=== Task input ===

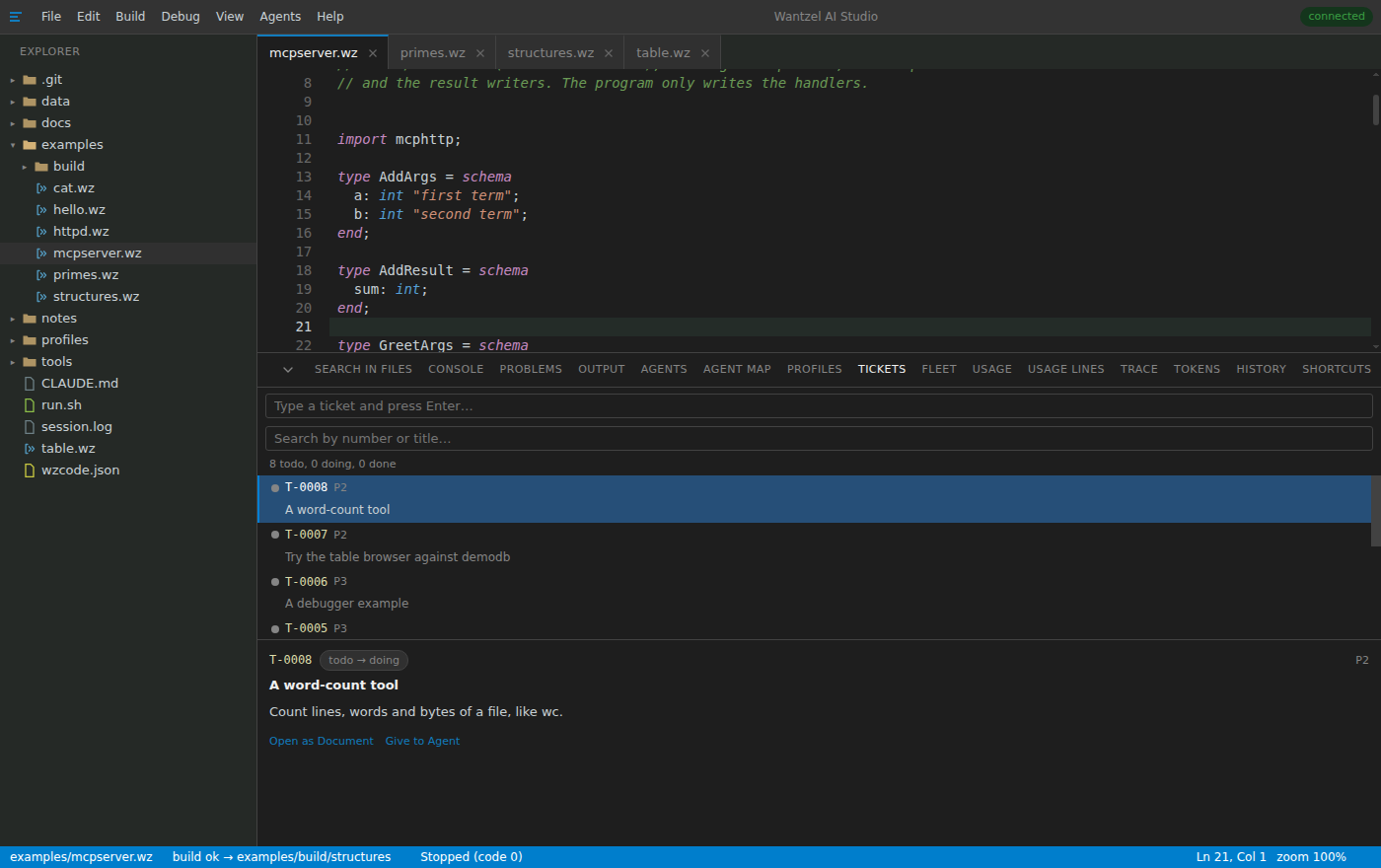Image resolution: width=1381 pixels, height=868 pixels.
Task: Focus the Search by number or title field
Action: [x=819, y=439]
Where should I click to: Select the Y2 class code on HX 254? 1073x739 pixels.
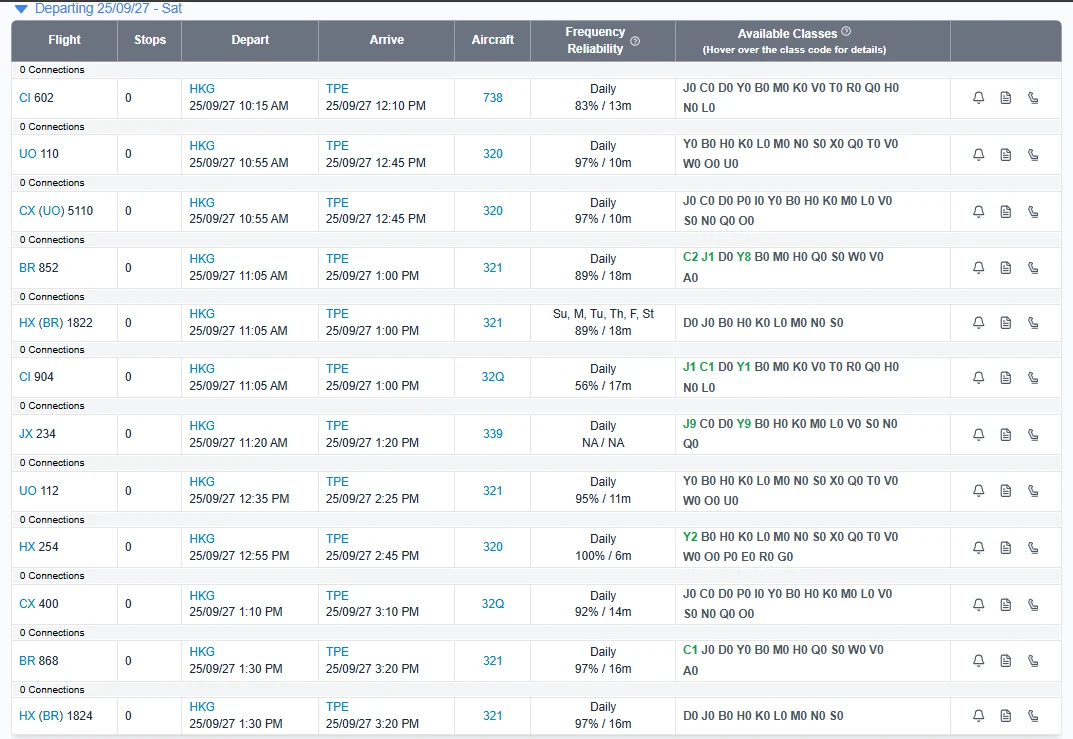[x=690, y=537]
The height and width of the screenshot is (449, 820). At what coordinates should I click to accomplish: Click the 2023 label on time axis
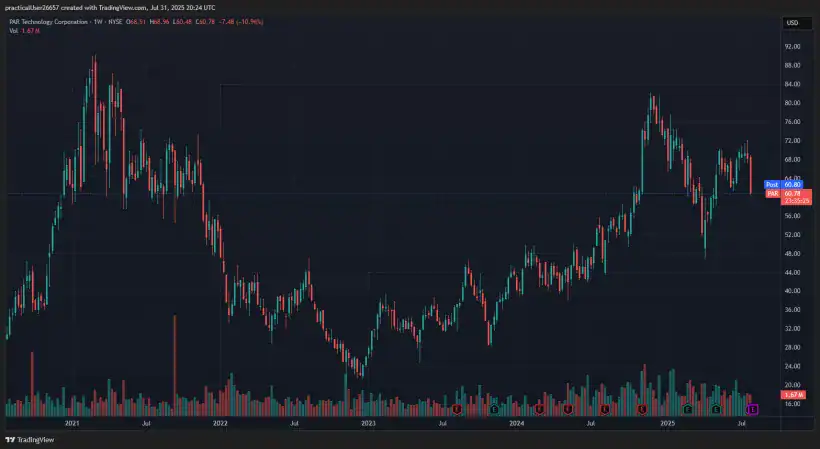click(368, 424)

===

- **The exercise**: Render every line of the records above as a Markdown table with two columns, Row and Text, numbering the rows, omitting blank lines, and leaving the pictures out.

- **Written answer**:
| Row | Text |
|---|---|
| 1 | Image resolution: width=1381 pixels, height=868 pixels. |
| 2 | Task: Focus the Search by number or title field |
| 3 | Action: [x=819, y=439] |
| 4 | Where should I click to: Select the Y2 class code on HX 254? 1073x739 pixels. |
| 5 | [x=690, y=537] |
| 6 | The height and width of the screenshot is (449, 820). At what coordinates should I click to accomplish: Click the 2023 label on time axis |
| 7 | click(368, 424) |